### PROMPT
Arrange the lines from the one containing "Click the Equation Description field label" up to and including the one containing "Viewport: 231px width, 119px height." as a JSON list of strings, one string per line, with blank lines omitted. Leave the pictures out of the answer.

### DATA EXCERPTS
-*-

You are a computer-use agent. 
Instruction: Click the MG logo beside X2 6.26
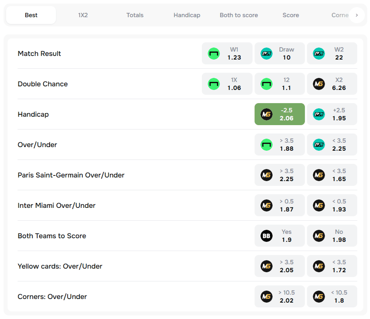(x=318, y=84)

-*-

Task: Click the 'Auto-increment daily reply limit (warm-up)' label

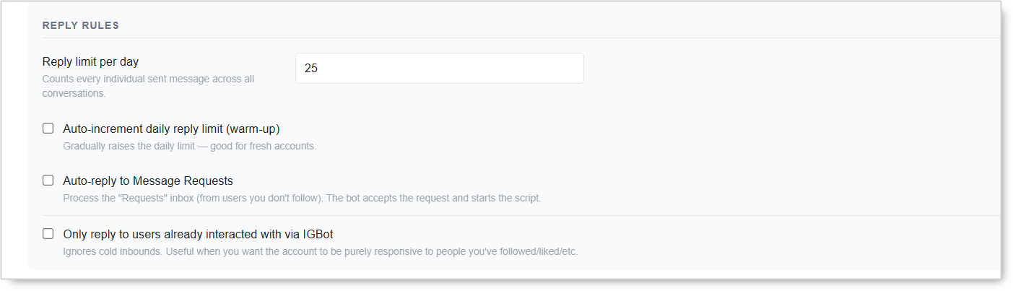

-*-

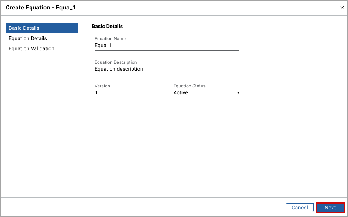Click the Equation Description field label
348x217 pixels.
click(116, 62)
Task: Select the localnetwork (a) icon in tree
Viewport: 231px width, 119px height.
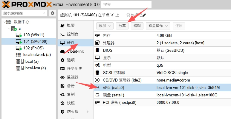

-*-

### CORRECT RESULT
[
  "Click the Equation Description field label",
  "348x217 pixels.",
  "click(116, 62)",
  "Task: Select the localnetwork (a) icon in tree",
  "Viewport: 231px width, 119px height."
]